Ile d'Oléron : 15 ans de prison pour le meurtrier de la jeune Alexia, qui avait "repoussé ses avances"

Justice
PRISON - Un jeune homme de 19 ans, accusé d'avoir tué en 2016 sur l'île d'Oléron une de ses camarades de classe de 15 ans, a été condamné à 15 ans de réclusion criminelle par la cour d'assises de Charente-Maritime, à Saintes.

Lors d'un procès qui se tenait à huis clos, le verdict est tombé pour ce jeune homme de 19 ans accusé d'avoir tué une de ses camarades qui refusait ses avances : 15 ans de prison, pour celui qui était alors encore mineur au moment des faits.
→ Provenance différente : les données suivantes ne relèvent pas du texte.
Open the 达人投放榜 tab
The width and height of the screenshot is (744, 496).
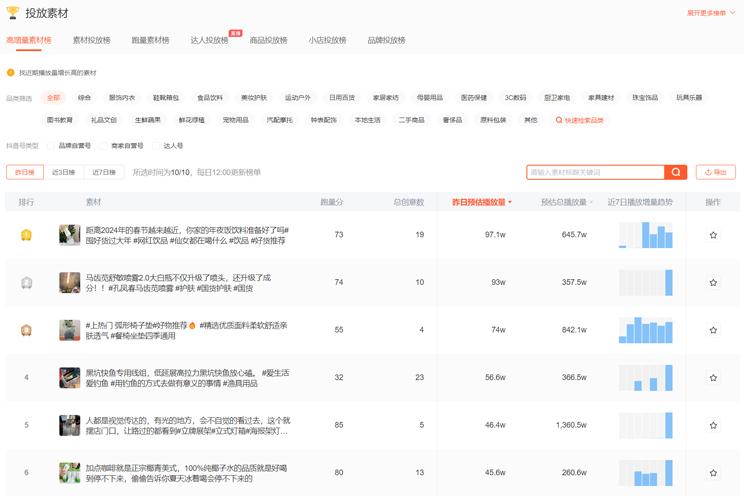coord(209,40)
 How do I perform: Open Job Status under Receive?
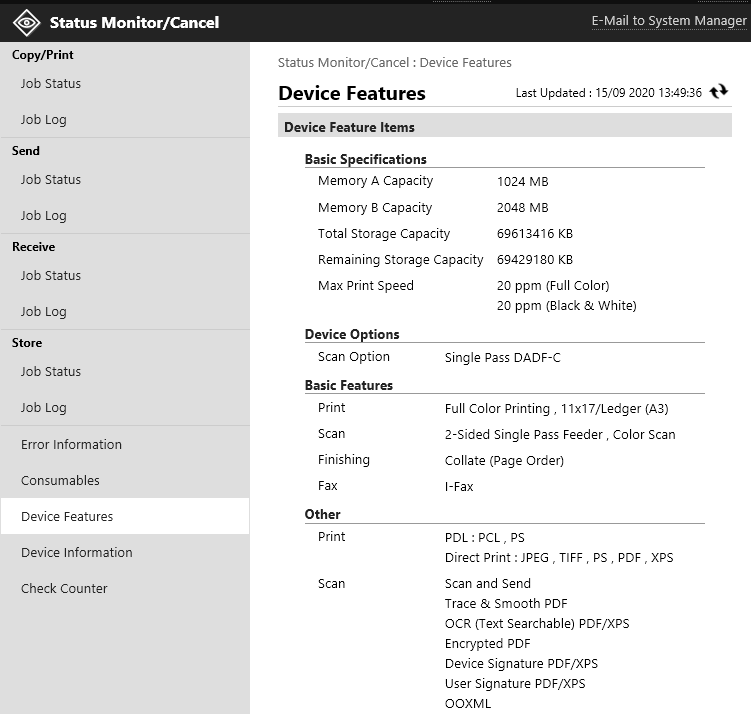click(x=51, y=276)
L'avocate générale Christelle Bellet avait requis trente ans de réclusion. Pendant dix ans après sa sortie, le jeune homme fera aussi l'objet  d'un suivi socio-judiciaire.
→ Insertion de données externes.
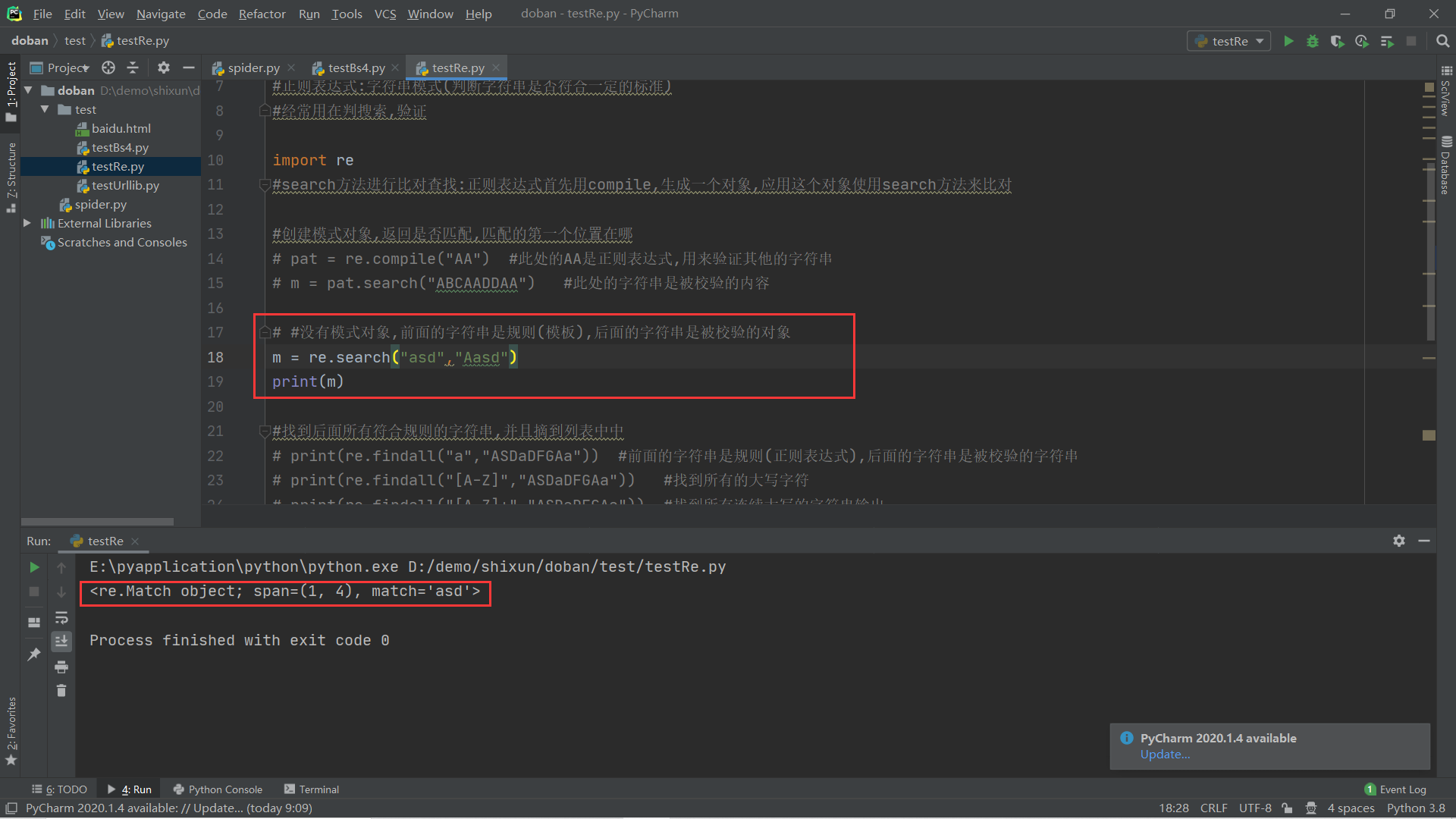Click the green Run button in the toolbar
1456x819 pixels.
click(x=1288, y=42)
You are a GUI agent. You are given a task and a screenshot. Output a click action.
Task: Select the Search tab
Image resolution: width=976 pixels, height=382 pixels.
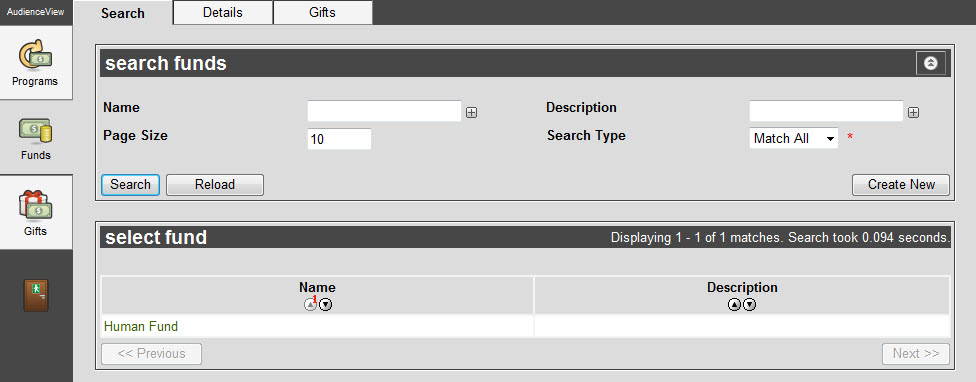[x=123, y=13]
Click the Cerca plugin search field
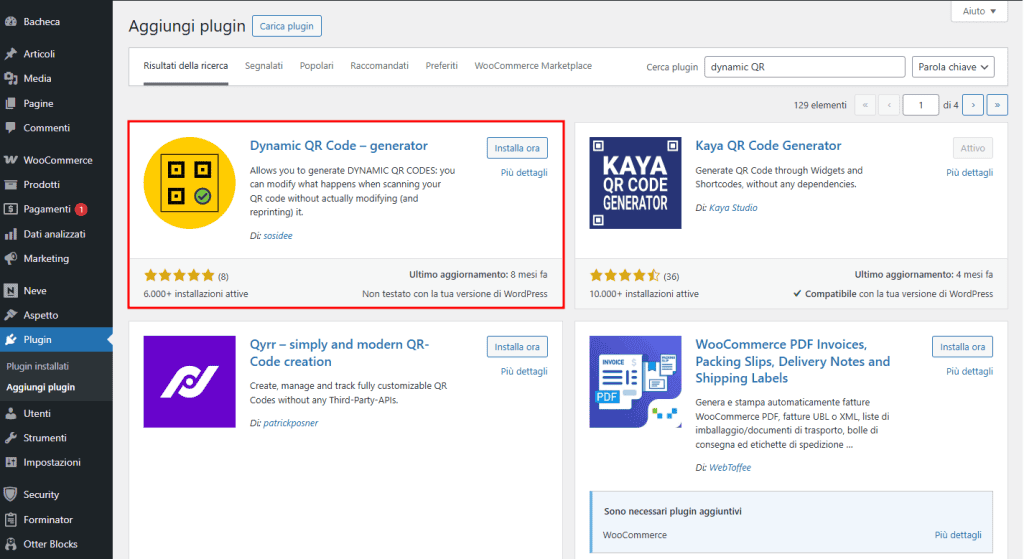The image size is (1024, 559). [x=805, y=67]
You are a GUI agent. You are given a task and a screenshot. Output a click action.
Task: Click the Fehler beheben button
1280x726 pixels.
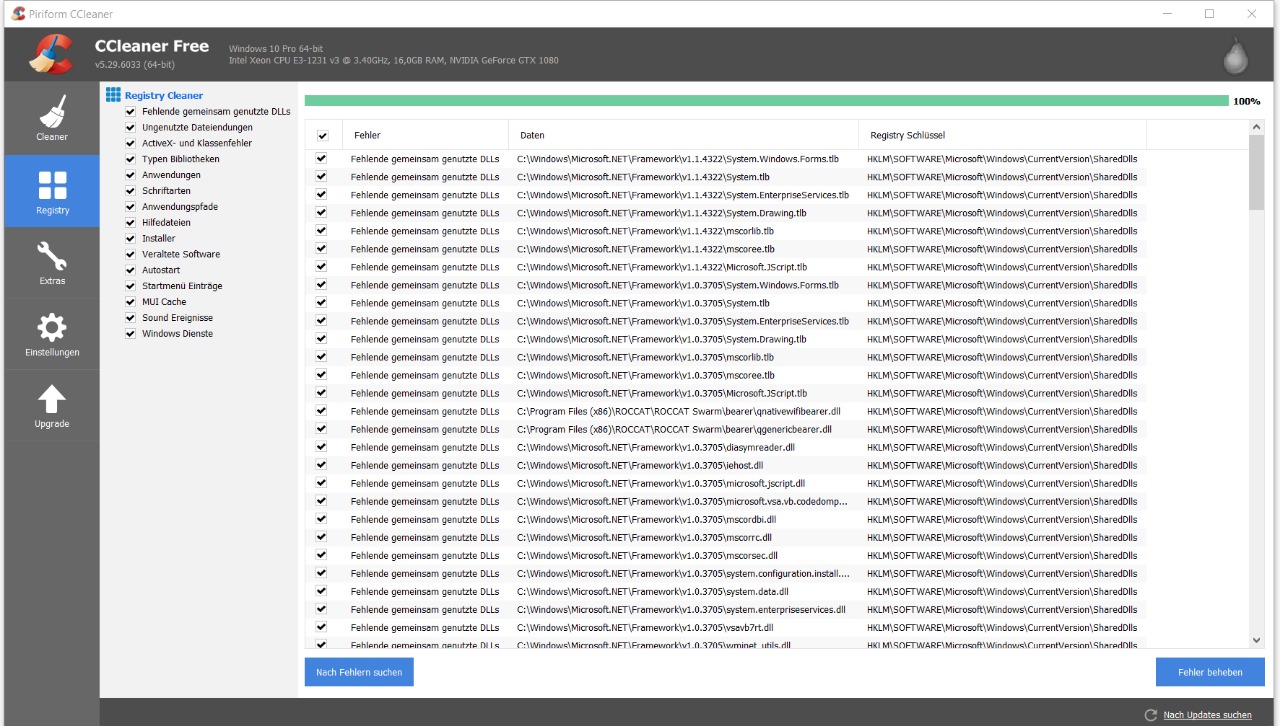(x=1210, y=672)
Il a a été reconnu coupable d'avoir tué Alexia Silva Costa aperçue vivante pour la dernière fois le 1er février 2016 et dont le corps avait été retrouvé le 10 mars dans un trou d'eau, soigneusement dissimulé sous des végétaux (voir ci dessus, le sujet du 20H de TF1 réalisé quelques jours après la découverte du corps de la jeune fille). Le père de la victime, Manuel Silva Costa, en larmes, a affirmé devant la presse après l'énoncé du verdict qu'on avait "tué (sa) fille une deuxième fois", alors que la mère, Christelle de Hert, qui avait en vain réclamé un procès public, apparaissait prostrée. La mère du jeune homme a indiqué : "La peine est normale, je n'ai aucune déception. La mère d'Alexia à qui j'ai parlé, est exemplaire de dignité. Mon fils va payer pour ce qu'il a fait", a-t-elle ajouté.

Des "accès de violence"

Selon l'avocate de la défense, Coralie Claisse, le jeune homme, qui "s'exprime peu et mal", a "exprimé ses regrets à sa façon". Alors âgé de 16 ans, il avait été interpellé par les gendarmes le 27 avril 2016 à Saint-Trojan-les-Bains, à proximité du Centre expérimental pédagogique maritime (Cepmo) où il suivait des cours et où l'adolescente était également scolarisée, en classe de seconde.


Placé en garde à vue, il avait rapidement reconnu être l'auteur du meurtre. Le garçon, sans antécédents judiciaires ou psychiatriques mais avec une "forte addiction au cannabis", avait alors déclaré avoir été "pris d'un accès de violence" lorsque l'adolescente avait "repoussé ses avances", avait-il dit après son arrestation, la frappant de plusieurs coups de poing et de nombreux coups de couteau.